Universidad de Turín - Italia
1. Democracia es una palabra antigua. Todos conocen el significado etimológico de este término, que está formado por dos palabras griegas: demos (pueblo) y kratia (poder). Populismo, en cambio, es una palabra relativamente reciente. Originalmente, “populismo” es un nombre propio: el nombre de un movimiento político de inspiración socialista, que se consolidó desde los años ochenta del siglo diecinueve en Rusia, y que idealizaba la comunidad agrícola tradicional. En esos mismos años, “populismo” es también el nombre de un movimiento y de un partido que, en los Estados Unidos, expresa el malestar de las clases agrarias frente a los “poderes fuertes” y a los procesos de modernización[1].
Sin embargo, “populismo” se
convierte posteriormente en un término común, utilizado para calificar (en un
sentido normalmente negativo) movimientos, partidos, ideologías que apelan
directamente al pueblo, rechazando las mediaciones de la democracia
representativa y los límites constitucionales. Es significativo que el término
ruso para designar el movimiento de Herzen e Černyševskij —narodnicestvo (de narod,
pueblo)— es utilizado hoy solo por los historiadores, mientras
que en lo años
ochenta y noventa del siglo veinte, en Rusia, se difundió otra palabra para
describir la ideología y la práctica de algunos “nuevos políticos” emergentes: populizm,
que es un calco del término inglés populism[2].
La categoría
de “populismo” se difunde de este modo en los años
sesenta. En un primer momento, el concepto de populismo es utilizado para
clasificar algunos regímenes políticos latinoamericanos que no es fácil
encuadrar a través de otras categorías más tradicionales, como los gobiernos de
Vargas, en Brasil, y de Perón, en Argentina. Se trata de regímenes que se
distinguen por una particular “mezcla de manifestaciones públicas, liderazgo
personal, retórica sobre el pueblo y generosas políticas económicas de tipo
paternalístico-redistributivo”[3].
Cuarenta años
después, en Argentina, llega al poder Menem, y Ludolfo Paramio define su
gobierno, y aquel de Fujimori en Perú, como
“el mejor ejemplo de gobierno populista con políticas económicas neo-liberales”[4].
Es un indicio interesante de la transversalidad de una categoría que puede ser
aplicada a regímenes “de izquierda” y “de derecha”, a partidos de gobierno y a
movimientos de oposición,
2. En este artículo afrontaré el
tema del populismo desde un enfoque estrictamente teórico. Me interesa indagar
el concepto de populismo, en el
sentido más general, y sus relaciones con el concepto de democracia.
____
● Instrucciones de la tarea:
Por favor, indica qué palabra se difundió en Rusia en los años ochenta y noventa del siglo veinte para describir a algunos "nuevos políticos" emergentes, según el texto sobre el populismo.

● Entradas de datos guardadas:
____
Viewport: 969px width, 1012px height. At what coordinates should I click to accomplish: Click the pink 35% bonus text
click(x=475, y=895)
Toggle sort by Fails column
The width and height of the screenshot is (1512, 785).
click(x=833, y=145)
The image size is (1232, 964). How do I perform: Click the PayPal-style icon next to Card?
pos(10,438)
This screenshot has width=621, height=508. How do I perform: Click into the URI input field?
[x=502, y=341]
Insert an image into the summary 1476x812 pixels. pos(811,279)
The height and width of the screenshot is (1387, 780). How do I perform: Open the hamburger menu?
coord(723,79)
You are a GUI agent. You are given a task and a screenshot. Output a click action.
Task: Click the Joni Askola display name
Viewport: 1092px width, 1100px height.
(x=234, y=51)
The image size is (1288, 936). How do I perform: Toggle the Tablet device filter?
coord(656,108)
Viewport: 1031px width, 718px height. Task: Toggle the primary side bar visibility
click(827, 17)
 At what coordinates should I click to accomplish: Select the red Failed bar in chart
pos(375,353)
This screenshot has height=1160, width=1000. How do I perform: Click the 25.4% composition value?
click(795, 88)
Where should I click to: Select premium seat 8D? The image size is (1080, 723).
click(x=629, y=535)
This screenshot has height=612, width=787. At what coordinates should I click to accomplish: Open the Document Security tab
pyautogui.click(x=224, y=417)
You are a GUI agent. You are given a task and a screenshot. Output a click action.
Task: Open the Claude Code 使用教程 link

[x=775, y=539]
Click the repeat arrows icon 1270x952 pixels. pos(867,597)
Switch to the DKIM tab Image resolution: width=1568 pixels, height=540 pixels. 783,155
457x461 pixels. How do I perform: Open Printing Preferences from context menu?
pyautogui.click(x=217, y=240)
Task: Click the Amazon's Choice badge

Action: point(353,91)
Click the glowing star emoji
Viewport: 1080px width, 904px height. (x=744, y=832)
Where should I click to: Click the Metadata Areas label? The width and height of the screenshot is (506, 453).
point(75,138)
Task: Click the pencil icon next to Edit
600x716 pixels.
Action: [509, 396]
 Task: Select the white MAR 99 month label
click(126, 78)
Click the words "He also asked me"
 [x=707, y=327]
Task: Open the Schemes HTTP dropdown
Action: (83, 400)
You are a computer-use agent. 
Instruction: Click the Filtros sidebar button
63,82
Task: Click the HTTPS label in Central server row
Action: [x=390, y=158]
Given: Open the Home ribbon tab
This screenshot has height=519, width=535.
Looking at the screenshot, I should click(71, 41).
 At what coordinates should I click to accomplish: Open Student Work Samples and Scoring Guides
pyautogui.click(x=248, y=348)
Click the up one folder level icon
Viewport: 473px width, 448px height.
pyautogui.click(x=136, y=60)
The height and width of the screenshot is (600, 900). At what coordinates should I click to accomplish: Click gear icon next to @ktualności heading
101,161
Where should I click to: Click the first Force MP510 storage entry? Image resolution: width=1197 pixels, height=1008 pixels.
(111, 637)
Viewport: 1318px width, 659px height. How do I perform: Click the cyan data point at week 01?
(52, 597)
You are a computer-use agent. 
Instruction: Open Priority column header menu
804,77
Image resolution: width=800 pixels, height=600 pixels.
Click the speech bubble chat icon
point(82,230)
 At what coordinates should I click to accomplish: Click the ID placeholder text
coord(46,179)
____
● Respuesta al ejercicio:
Populizm, un calco del término inglés populism.